Strategi Rasulullah SAW dalam Perang Uhud
loading...
A
A
A
"Kemudian aku berangkat bersama rombongan. Aku adalah orang Abisinia yang apabila sudah melemparkan tombak cara Abisinia, jarang sekali meleset. Ketika terjadi pertempuran, kucari Hamzah dan kuincar dia."
"Kemudian kulihat dia di tengah-tengah orang banyak itu seperti seekor unta kelabu sedang membabati orang dengan pedangnya. Lalu tombak kuayunkan-ayunkan, dan sesudah pasti sekali kulemparkan. Ia tepat mengenai sasaran di bawah perutnya, dan keluar dari antara dua kakinya."
"Kubiarkan tombak itu begitu sampai dia mati. Sesudah itu kuhampiri dia dan kuambil tombakku itu, lalu aku kembali ke markas dan aku diam di sana, sebab sudah tak ada tugas lain selain itu. Kubunuh dia hanya supaya aku dimerdekakan saja dari perbudakan. Dan sesudah aku pulang ke Makkah, ternyata aku dimerdekakan."
Adapun mereka yang berjuang mempertahankan tanah-air, contohnya terdapat pada Quzman, salah seorang munafik, yang hanya pura-pura Islam. Ketika kaum Muslimin berangkat ke Uhud ia tinggal di belakang. Keesokan harinya, ia mendapat hinaan dari wanita-wanita Banu Zafar.
"Quzman," kata wanita-wanita itu. "Tidak malu engkau dengan sikapmu itu. Seperti perempuan saja kau. Orang semua berangkat kau tinggal dalam rumah."
Dengan sikap berang Quzman pulang ke rumahnya. Dikeluarkannya kudanya, tabung panah dan pedangnya. Ia dikenal sebagai seorang pemberani. Ia berangkat dengan memacu kudanya sampai ke tempat tentara.
Sementara itu Nabi sedang menyusun barisan Muslimin.

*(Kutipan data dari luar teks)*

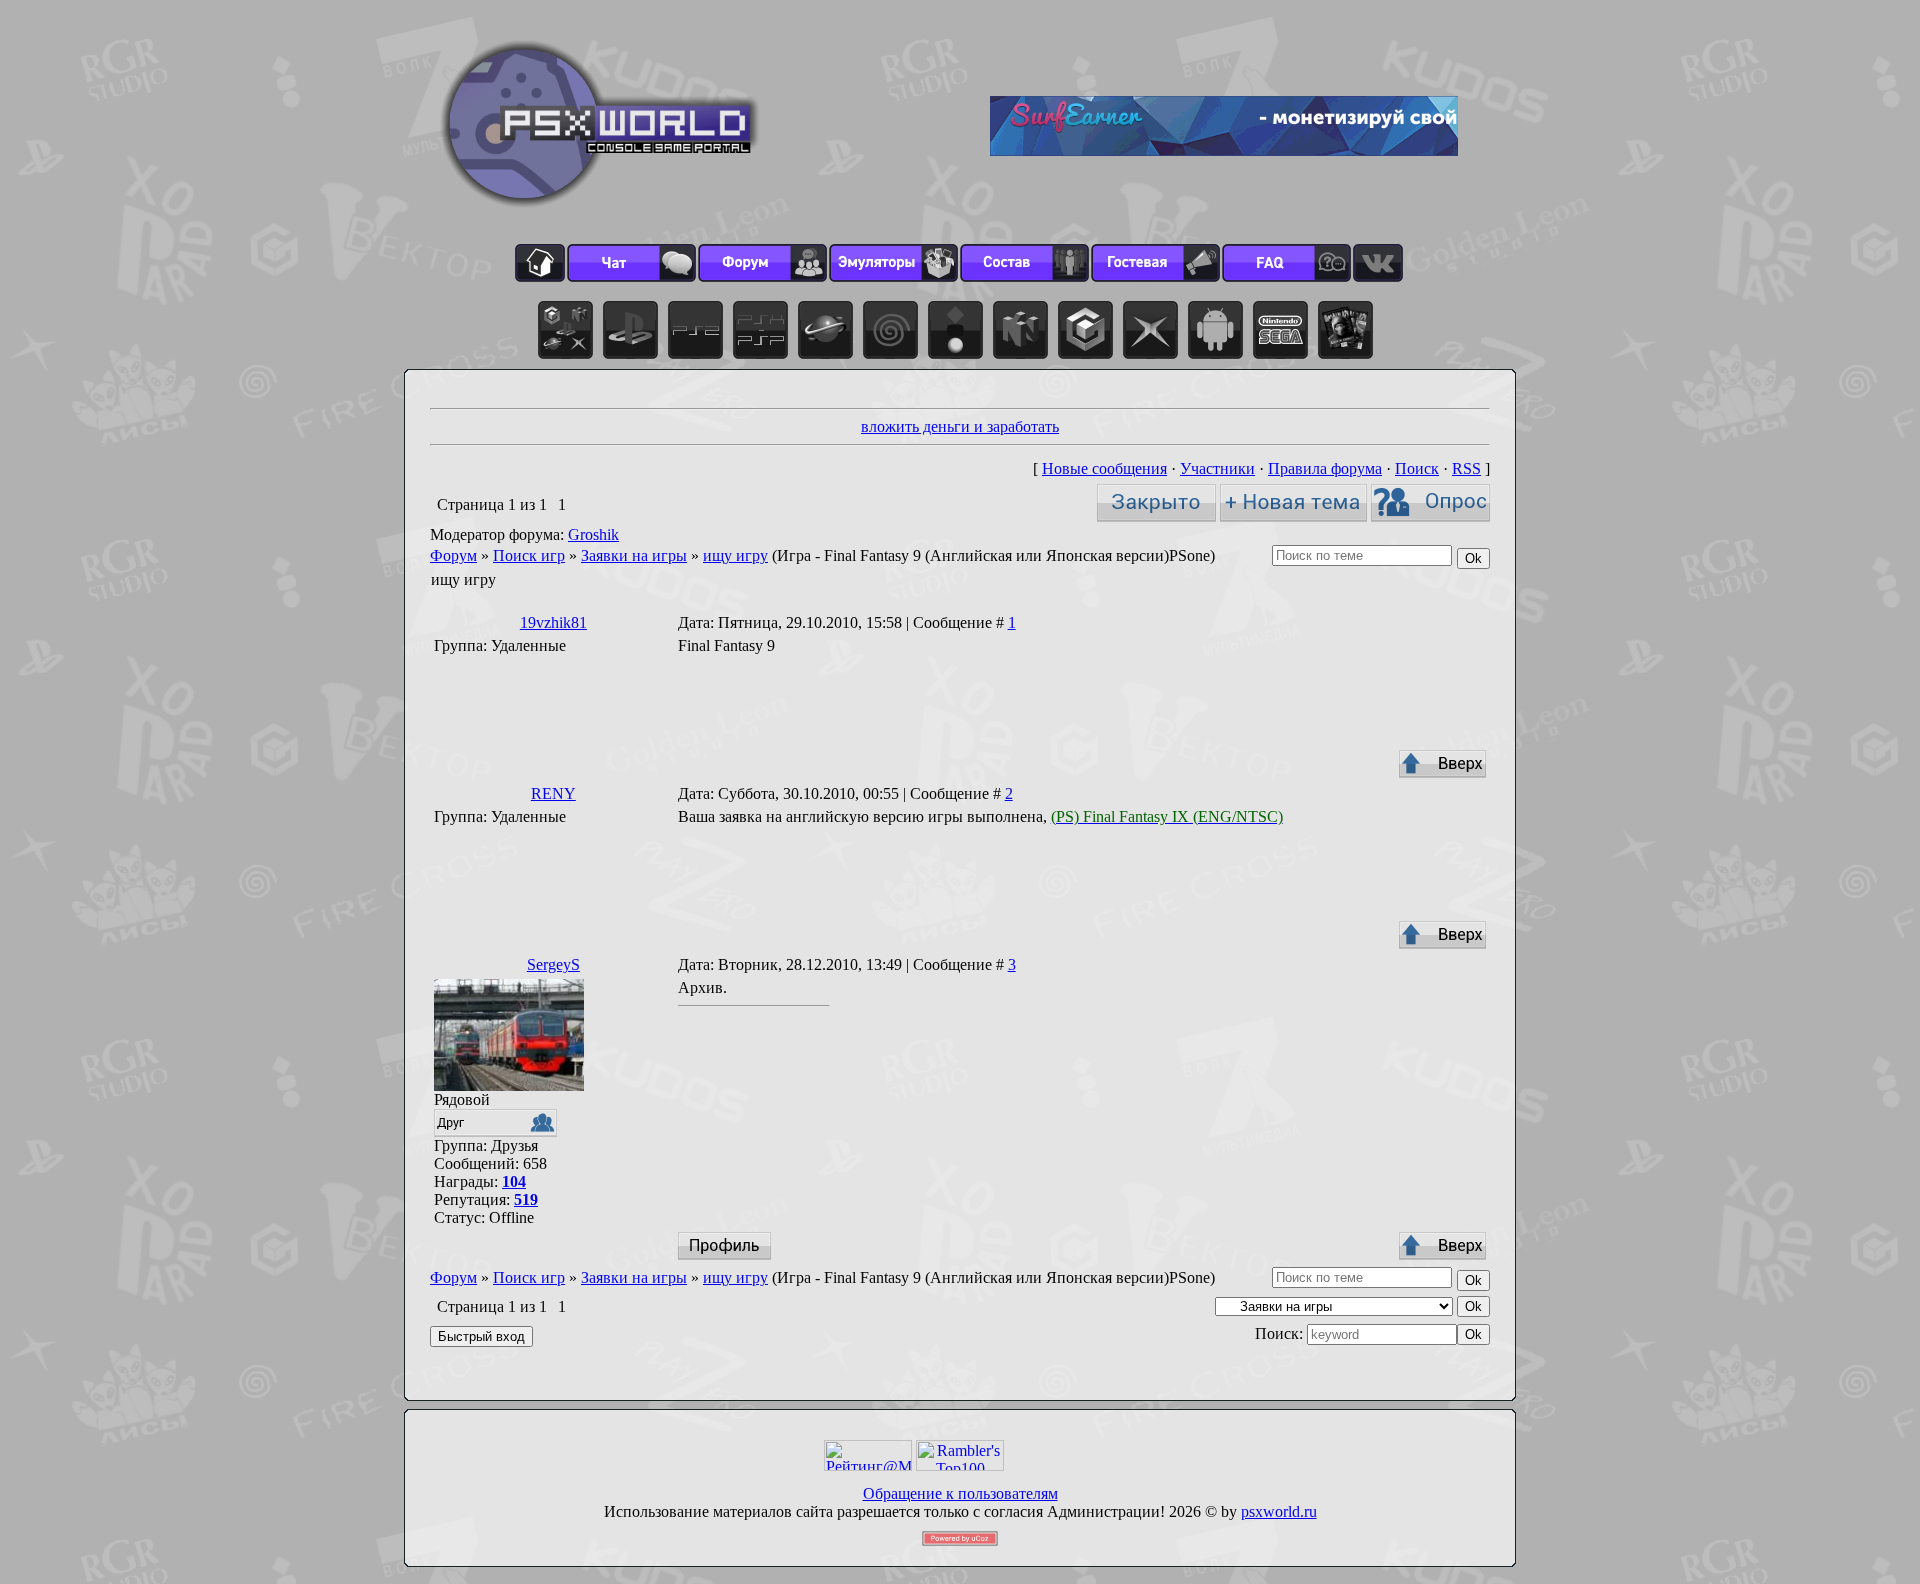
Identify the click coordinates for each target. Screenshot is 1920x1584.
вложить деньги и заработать (960, 426)
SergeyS (553, 964)
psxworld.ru (1279, 1511)
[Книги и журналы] (1345, 330)
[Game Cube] (1085, 330)
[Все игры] (565, 330)
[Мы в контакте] (1378, 263)
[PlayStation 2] (695, 330)
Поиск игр (529, 555)
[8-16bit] (1280, 330)
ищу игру (735, 555)
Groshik (593, 534)
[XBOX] (1150, 330)
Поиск (1417, 468)
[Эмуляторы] (893, 263)
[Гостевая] (1155, 263)
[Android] (1215, 330)
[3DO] (955, 330)
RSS (1466, 468)
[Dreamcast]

Ia terus menyeruak sampai ke barisan terdepan. Dia adalah orang pertama dari pihak Muslimin yang menerjunkan diri, dengan melepaskan panah demi panah, seperti tombak layaknya.
Hari sudah menjelang senja. Tampaknya Quzman lebih suka mati daripada lari. Ia sendiri lalu membunuh diri sesudah sempat membunuh tujuh orang Quraisy di Suway'a - selain mereka yang telah dibunuhnya pada permulaan pertempuran. Tatkala ia sedang sekarat itu, Abdul Khaidaq lewat di tempat itu.
"Quzman, beruntung kau akan mati syahid," katanya.
"Abu 'Amr," kata Quzman. "Sungguh saya bertempur bukan atas dasar agama. Saya bertempur hanya sekadar menjaga jangan sampai Quraisy memasuki tempat kami dan melanda kehormatan kami, menginjak-injak kebun kami. Saya berperang hanya untuk menjaga nama keturunan masyarakat kami. Kalau tidak karena itu saya tidak akan berperang."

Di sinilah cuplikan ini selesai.